- [Prompt]:
The records sit below this line. Repeat all of them exactly.

- [Given entries]:
^^^^

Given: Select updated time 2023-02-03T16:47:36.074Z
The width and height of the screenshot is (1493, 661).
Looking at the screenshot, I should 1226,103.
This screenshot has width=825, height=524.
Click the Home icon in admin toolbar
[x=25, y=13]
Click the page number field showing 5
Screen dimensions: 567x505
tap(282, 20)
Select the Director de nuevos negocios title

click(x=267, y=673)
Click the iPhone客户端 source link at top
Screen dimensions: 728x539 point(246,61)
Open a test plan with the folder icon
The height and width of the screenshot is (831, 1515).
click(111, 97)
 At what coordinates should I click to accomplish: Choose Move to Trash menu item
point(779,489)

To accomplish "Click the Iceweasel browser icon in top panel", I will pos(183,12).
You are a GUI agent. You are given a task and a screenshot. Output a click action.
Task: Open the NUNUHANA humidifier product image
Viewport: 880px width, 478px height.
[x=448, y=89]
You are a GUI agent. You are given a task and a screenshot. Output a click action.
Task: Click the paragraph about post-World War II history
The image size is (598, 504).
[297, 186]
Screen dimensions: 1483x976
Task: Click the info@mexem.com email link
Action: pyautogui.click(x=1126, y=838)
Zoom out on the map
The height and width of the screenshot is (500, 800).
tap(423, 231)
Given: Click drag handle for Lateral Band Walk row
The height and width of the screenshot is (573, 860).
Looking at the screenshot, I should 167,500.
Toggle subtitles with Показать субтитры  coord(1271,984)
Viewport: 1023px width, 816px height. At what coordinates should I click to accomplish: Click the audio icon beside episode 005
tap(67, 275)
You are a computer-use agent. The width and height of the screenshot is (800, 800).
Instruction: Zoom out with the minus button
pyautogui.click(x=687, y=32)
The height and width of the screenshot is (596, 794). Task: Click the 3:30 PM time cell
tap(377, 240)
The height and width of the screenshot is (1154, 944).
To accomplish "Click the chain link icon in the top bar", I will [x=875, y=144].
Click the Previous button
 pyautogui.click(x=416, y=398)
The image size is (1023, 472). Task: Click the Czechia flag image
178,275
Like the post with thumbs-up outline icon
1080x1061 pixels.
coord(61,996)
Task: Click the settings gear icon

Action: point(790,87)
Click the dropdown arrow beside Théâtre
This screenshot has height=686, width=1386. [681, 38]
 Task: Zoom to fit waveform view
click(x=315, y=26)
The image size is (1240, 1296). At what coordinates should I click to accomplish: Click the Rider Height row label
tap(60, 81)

^^^^

- [Result of this task]:
Given: Select updated time 2023-02-03T16:47:36.074Z
The width and height of the screenshot is (1493, 661).
Looking at the screenshot, I should 1226,103.
This screenshot has width=825, height=524.
Click the Home icon in admin toolbar
[x=25, y=13]
Click the page number field showing 5
Screen dimensions: 567x505
tap(282, 20)
Select the Director de nuevos negocios title

click(x=267, y=673)
Click the iPhone客户端 source link at top
Screen dimensions: 728x539 point(246,61)
Open a test plan with the folder icon
The height and width of the screenshot is (831, 1515).
click(111, 97)
 At what coordinates should I click to accomplish: Choose Move to Trash menu item
point(779,489)

To accomplish "Click the Iceweasel browser icon in top panel", I will pos(183,12).
You are a GUI agent. You are given a task and a screenshot. Output a click action.
Task: Open the NUNUHANA humidifier product image
Viewport: 880px width, 478px height.
[x=448, y=89]
You are a GUI agent. You are given a task and a screenshot. Output a click action.
Task: Click the paragraph about post-World War II history
The image size is (598, 504).
[297, 186]
Screen dimensions: 1483x976
Task: Click the info@mexem.com email link
Action: pyautogui.click(x=1126, y=838)
Zoom out on the map
The height and width of the screenshot is (500, 800).
tap(423, 231)
Given: Click drag handle for Lateral Band Walk row
The height and width of the screenshot is (573, 860).
Looking at the screenshot, I should 167,500.
Toggle subtitles with Показать субтитры  coord(1271,984)
Viewport: 1023px width, 816px height. At what coordinates should I click to accomplish: Click the audio icon beside episode 005
tap(67, 275)
You are a computer-use agent. The width and height of the screenshot is (800, 800).
Instruction: Zoom out with the minus button
pyautogui.click(x=687, y=32)
The height and width of the screenshot is (596, 794). Task: Click the 3:30 PM time cell
tap(377, 240)
The height and width of the screenshot is (1154, 944).
To accomplish "Click the chain link icon in the top bar", I will [x=875, y=144].
Click the Previous button
 pyautogui.click(x=416, y=398)
The image size is (1023, 472). Task: Click the Czechia flag image
178,275
Like the post with thumbs-up outline icon
1080x1061 pixels.
coord(61,996)
Task: Click the settings gear icon

Action: point(790,87)
Click the dropdown arrow beside Théâtre
This screenshot has height=686, width=1386. [681, 38]
 Task: Zoom to fit waveform view
click(x=315, y=26)
The image size is (1240, 1296). At what coordinates should I click to accomplish: Click the Rider Height row label
tap(60, 81)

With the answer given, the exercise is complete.